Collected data
····················
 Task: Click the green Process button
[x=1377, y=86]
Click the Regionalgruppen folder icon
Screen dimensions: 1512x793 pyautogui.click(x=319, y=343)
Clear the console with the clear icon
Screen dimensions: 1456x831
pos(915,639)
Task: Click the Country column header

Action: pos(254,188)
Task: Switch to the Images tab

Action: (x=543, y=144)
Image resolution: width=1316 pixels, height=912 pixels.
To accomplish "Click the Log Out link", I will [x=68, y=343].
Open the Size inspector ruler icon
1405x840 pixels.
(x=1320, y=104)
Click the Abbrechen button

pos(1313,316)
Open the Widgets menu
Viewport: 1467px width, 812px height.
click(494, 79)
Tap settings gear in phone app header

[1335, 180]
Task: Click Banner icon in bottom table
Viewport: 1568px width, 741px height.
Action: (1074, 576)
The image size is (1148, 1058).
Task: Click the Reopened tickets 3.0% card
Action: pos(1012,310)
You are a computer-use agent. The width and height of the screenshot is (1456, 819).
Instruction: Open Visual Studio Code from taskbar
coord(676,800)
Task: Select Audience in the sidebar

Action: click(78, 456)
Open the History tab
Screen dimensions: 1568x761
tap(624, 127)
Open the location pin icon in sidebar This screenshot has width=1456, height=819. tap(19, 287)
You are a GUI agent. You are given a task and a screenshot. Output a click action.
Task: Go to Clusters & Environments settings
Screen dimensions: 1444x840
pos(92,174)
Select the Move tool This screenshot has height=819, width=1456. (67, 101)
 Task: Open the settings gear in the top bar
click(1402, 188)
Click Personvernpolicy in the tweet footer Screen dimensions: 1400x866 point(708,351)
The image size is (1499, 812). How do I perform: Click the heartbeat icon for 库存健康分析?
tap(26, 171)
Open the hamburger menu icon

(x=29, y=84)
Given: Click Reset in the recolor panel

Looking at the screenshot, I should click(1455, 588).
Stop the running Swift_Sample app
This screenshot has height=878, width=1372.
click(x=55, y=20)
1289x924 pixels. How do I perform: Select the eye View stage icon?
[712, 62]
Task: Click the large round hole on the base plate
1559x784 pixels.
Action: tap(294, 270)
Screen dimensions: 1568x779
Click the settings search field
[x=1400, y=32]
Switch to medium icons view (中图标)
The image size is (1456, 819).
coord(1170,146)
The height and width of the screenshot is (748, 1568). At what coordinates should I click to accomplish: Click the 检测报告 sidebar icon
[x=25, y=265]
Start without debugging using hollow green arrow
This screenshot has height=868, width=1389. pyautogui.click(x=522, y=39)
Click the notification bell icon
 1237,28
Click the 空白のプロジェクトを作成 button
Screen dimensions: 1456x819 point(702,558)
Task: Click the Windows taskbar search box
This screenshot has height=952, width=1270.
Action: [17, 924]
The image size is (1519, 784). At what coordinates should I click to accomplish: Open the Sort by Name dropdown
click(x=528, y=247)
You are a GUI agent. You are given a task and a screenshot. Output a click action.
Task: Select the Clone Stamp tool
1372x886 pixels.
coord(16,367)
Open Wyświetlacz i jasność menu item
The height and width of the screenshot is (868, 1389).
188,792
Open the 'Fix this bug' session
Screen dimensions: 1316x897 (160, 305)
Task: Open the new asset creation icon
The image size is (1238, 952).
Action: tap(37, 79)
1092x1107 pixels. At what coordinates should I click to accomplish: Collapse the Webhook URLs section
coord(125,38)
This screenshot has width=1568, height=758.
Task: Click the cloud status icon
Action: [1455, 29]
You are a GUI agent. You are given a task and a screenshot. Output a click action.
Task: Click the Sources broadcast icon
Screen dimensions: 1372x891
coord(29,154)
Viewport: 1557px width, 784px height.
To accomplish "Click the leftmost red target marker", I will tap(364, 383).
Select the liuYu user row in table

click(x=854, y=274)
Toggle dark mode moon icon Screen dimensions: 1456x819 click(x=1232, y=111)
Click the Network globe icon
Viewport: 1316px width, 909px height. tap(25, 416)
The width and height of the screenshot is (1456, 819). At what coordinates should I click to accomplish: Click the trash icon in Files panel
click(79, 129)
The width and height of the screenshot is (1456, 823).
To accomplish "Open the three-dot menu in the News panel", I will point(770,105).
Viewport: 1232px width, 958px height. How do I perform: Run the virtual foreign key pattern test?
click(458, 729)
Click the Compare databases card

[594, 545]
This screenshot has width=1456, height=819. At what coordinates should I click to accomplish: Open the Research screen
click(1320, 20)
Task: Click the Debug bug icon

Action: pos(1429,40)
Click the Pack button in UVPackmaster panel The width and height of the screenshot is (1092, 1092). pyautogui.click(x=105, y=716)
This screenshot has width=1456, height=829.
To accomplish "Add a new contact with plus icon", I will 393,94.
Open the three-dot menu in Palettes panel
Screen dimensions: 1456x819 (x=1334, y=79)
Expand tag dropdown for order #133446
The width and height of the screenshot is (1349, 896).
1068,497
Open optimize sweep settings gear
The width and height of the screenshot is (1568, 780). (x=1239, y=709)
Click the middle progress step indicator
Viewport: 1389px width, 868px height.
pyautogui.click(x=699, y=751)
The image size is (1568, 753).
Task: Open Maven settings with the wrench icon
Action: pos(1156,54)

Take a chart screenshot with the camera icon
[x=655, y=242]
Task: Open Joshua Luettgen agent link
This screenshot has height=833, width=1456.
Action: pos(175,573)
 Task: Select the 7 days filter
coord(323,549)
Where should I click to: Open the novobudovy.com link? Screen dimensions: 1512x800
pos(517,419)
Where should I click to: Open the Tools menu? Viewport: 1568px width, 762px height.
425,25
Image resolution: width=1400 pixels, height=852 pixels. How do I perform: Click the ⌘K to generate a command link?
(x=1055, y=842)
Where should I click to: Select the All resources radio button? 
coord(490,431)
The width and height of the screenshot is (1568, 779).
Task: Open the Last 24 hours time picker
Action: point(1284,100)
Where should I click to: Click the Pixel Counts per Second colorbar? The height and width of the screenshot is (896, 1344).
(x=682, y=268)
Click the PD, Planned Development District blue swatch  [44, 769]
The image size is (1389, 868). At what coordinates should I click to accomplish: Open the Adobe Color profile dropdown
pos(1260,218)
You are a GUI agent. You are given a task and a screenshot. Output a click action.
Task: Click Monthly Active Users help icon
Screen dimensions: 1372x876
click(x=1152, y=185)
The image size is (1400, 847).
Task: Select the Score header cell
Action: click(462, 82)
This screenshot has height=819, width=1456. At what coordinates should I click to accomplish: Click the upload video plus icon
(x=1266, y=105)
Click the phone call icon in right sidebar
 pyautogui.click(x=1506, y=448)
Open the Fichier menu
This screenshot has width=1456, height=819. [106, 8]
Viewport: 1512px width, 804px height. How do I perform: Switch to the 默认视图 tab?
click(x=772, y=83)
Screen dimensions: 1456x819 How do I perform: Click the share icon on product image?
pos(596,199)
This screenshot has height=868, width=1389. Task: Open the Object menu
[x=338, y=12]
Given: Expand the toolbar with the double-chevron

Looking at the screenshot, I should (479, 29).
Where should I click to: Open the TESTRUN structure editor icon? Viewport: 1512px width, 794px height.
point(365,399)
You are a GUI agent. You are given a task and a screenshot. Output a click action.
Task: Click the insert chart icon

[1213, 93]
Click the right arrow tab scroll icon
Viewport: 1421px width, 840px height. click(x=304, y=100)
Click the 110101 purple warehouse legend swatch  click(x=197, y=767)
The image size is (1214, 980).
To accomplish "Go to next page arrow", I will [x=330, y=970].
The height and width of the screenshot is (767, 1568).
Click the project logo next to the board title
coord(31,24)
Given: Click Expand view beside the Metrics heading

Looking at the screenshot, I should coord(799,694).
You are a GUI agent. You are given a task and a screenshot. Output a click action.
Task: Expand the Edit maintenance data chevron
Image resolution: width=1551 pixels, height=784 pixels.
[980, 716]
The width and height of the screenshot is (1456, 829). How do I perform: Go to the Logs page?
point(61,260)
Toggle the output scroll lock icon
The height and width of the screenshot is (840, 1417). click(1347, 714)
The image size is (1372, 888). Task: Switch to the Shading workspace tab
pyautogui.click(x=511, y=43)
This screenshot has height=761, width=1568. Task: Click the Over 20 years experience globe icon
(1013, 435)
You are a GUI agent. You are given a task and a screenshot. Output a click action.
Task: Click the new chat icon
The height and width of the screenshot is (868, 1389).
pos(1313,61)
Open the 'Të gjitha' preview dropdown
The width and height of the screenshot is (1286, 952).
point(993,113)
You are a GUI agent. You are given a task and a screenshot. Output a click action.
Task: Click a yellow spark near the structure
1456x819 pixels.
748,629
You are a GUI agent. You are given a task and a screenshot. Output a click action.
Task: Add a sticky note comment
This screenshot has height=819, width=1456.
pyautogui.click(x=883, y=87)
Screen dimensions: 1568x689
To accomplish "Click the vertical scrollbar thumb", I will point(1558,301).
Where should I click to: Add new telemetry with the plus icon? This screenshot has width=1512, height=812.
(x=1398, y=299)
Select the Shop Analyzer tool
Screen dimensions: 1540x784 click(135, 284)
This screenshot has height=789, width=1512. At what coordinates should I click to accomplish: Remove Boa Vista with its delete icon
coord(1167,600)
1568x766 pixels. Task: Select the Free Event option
····················
= Work instructions =
Copy out every line of the records that the string "swatch" appears in.

= Exercise result =
Click the PD, Planned Development District blue swatch  [44, 769]
Click the 110101 purple warehouse legend swatch  click(x=197, y=767)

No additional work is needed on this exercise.